La forme d’un étui à lunettes

E. RousseauLes larves et Nymphes  Aquatiques des Insectes d’Europe, Bruxelles, J. Lebegue, 1921, p. 373-375.

Au point de vue des abris qu’elles utilisent, les larves des Trichoptères peuvent donc se répartir en deux groupes, au premier abord fort différents. Le premier renferme les larves qui normalement se construisent un fourreau ou étui protecteur mobile qu’elles transportent avec elles. A ce groupe se rattachent toutes larves éruciformes et subéruciformes, ainsi que les Hydroptilides et Glossomatines parmi les larves  campodéiformes.

Le second groupe comprend les larves qui utilisent des abris fixes, tissent des filets pêcheurs, ou vivent librement. Il comprend toutes les larves campodéiformes autres que celles que nous venons de citer.

Nous étudierons successivement dans ces deux groupes, les abris construits ou utilisés par les larves :

A.- Fourreaux ou  étuis mobiles : Les larves de Trichoptères transportant un fourreau ont de tout temps attiré l’attention et, dans toutes les langues, des noms typiques leur ont été donnés (Porte-bois, Porte-feuilles, Charrées, Casets, etc.)

Ainsi que le note Wesenberg-Lund (1913), ces larves se classent biologiquement en deux grands groupes : les larves vivant à la surface de l’eau et les larves vivant au fond. Les premières sont caractérisées  par le fait que la larve renfermée dans son étui est plus légère, ou du moins guère plus lourde que l’eau ; le fourreau est surtout formé de parties de plantes vivantes ; on trouve ces larves uniquement dans les eaux tranquilles ; les mares, les étangs. – Les larves vivant au fond des eaux sont au contraire nettement plus lourdes que le volume d’eau qu’elles déplacent : leur étui est construit à l’aide de pierrettes, de sable, de gravier, de brindilles de bois imprégnées d’eau, de feuilles pourries, etc., c’est-à-dire en matériaux lourds. On trouve ces larves aussi bien au fond des mares et étangs que dans les eaux rapides ou sur les rives  des étangs, là où l’eau se heurte par temps agités. Dans le premier cas, les fourreaux sont souvent construits des matériaux les plus divers, chez une même espèce (Limnophilus flavicornis), par exemple) ; en l’absence de courant, ils n’offrent, en général pas d’adaptation telles que celles que nous trouvons chez les larves habitant les eaux agitées. Ces dernières doivent pouvoir résister au courant, aux tourbillons, éviter d’être entrainées par eux.
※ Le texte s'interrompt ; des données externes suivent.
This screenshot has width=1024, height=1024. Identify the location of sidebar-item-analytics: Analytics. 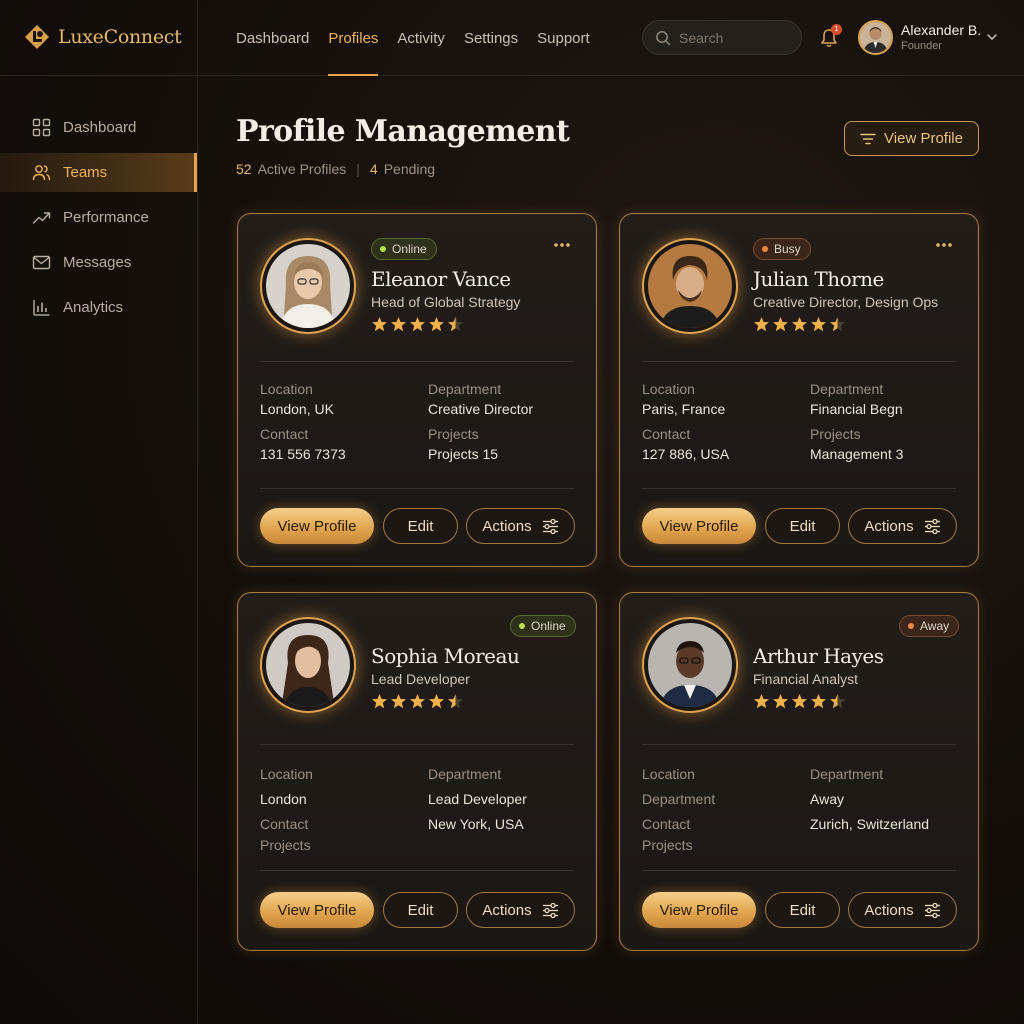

Et de fait, on constate que les fourreaux sont presque tous bâtis en matériaux  tels que pierrettes, sable, gravier, les alourdissant fortement ; chez les Goérines, par exemple, ils offrent en outre, bilatéralement, des matériaux de surcharge volumineux disposés de telle sorte que la face inférieure s’applique parfaitement contre la pierre sur laquelle se trouve la larve : les formes à fourreaux cylindriques ou coniques sont abondantes aussi dans les eaux agitées, mais on remarquera que ces larves se cramponnent toujours aux pierres du côté opposé au courant. Notons qu’une même larve habitant les eaux tranquilles (mare, étangs) peut parfaitement se classer durant sa jeunesse parmi les formes de fond, tandis que plus âgées, elle se rangera parmi les larves vivant à la surface ; les larves habitant les eaux rapides conservent forcément toujours leurs caractéristiques de formes de fond, lourdes.

Le fourreau est typiquement formé d’un tube de soie que cache en général entièrement un revêtement extérieur constitué des matériaux les plus variés : grain de sable, pierrettes, gravier, coquilles de Mollusques, débris végétaux, fragments de feuilles, etc. Ces éléments sont assez constants, normalement, pour chaque espèce, et leur disposition offre divers modes, la forme externe de l’étui étant fort variée.

Les fourreaux des larves éruciformes et subéruciformes sont toujours bâties sur ce type tubulaire, que l’on reconnaît facilement, même lorsque l’aspect cylindrique du tube renfermant la larve est caché par des pièces surajoutées, ailes, matériaux de surcharge, etc. ; ce tube a, en principe, une section circulaire (fig. 126, e). Les larves campodéiformes à étui mobile suivent un plan tout différent, tantôt le fourreau figure un demi-ellipsoïde (Glossosomatinae), tantôt il est aplati et a la forme d’un étui à lunettes, d’une bouteille, d’un rein, d’une graine, etc., et en tout cas il ne montre pas le type tubulaire, la section interne n’étant pas circulaire.